The renewed momentum comes after a period of “too much internal focus”, says Hampson. Zipcar UK was formed on the purchase of Streetcar in 2011 and as the company started to mature as a business, it concentrated on creating efficiencies in order to break through into profitability.
“All of that is good and absolutely vital if you’re growing a business, but it does sometimes mean you lose track of what’s really important – and that’s that you’re serving a customer as best as you possibly can.”
The launch of Zipcar Flex last summer put the company back on track. Instead of having to book a car for a round-trip, users can now be more spontaneous, jumping into an available car for short one-way trips around town and paying for it by the minute or hour.
And despite initially targeting individual drivers, a third of Zipcar members are now business customers – and with additional focus, Hampson expects that to number to grow quickly too.
“It’s a great solution for SMEs who don’t want the burden of having to own their own fleet or vehicle. For some, we’re the sole supplier of vehicles, others might tap into us at busy times of the year, as an overflow capacity. There are lots of ways in which we can work both with cars and vans for businesses.”
But as a good example of what can be achieved when there is a shared vision about the future, local authorities have challenged Zipcar to push itself harder and take the plunge into electric vehicles.
“Everyone understands why there are challenges about going electric when people use our cars to get out of town and do long trips. But it’s a different matter if you’re talking about a trip that’s 40 minutes,” explains Hampson.
So when Zipcar launched Flex, its stakeholders – the boroughs which provide the car parking spaces and the Greater London Authority – were clear they wanted the service to be electric.

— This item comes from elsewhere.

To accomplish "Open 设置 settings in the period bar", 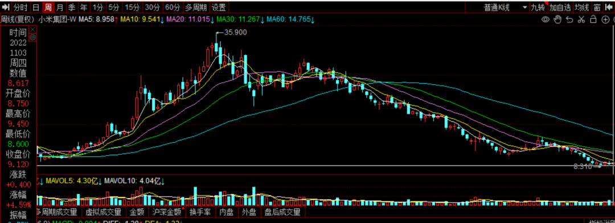I will [219, 7].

We want to work hand in hand with what London wants to achieve
“We’re very keen to be seen as a collaborative partner for the city. We want to work hand in hand with what London wants to achieve. So we went out to car manufacturers and said that we’d like to get out there before it becomes mandated. We wanted to be proactive.”
This summer Zipcar rolled out its first 100 electric cars, in partnership with Volkswagen. All being well, 325 will be on the road by the end of the year. And if others “come to the table” to speed up the availability of the necessary charging infrastructure, Hampson’s ambition is for his entire fleet to be electric in seven years’ time.
Without that infrastructure, the biggest challenge is making the service commercially viable.
“Our members absolutely wanted electric vehicles, they just weren’t willing to pay any more for them,” Hampson explains. “We are taking care of the whole recharging experience ourselves so members don’t have to worry about that. That can only happen because of Volkswagen’s support.
“If there’s a long-term future in electric, we really need a lot more infrastructure around London so we can ask members to charge the car in the same way that we ask them to refuel our round-trip cars.
“We’re taking a bet that by us getting in there early, the market will follow and there will be innovation in charging infrastructure in particular.”
Zipcar is not new to getting in to markets early. The company has been around for nearly 15 years and has done a lot of the heavy lifting in terms of educating people about the concept of car sharing – as well as building trust in the service.
“Word of mouth has been tremendously powerful and it’s one of those things you can’t directly control. You can just offer a good service that people want to talk about with their friends.”
With 3,000 members making 9,000 trips in the electric Golfs in their first six weeks, feedback has been very strong. But this time it’ll take more than talking to make it a long-term success. For Hampson, it comes back to having a strong vision for the a zero-emissions future – and everyone working together to make it happen.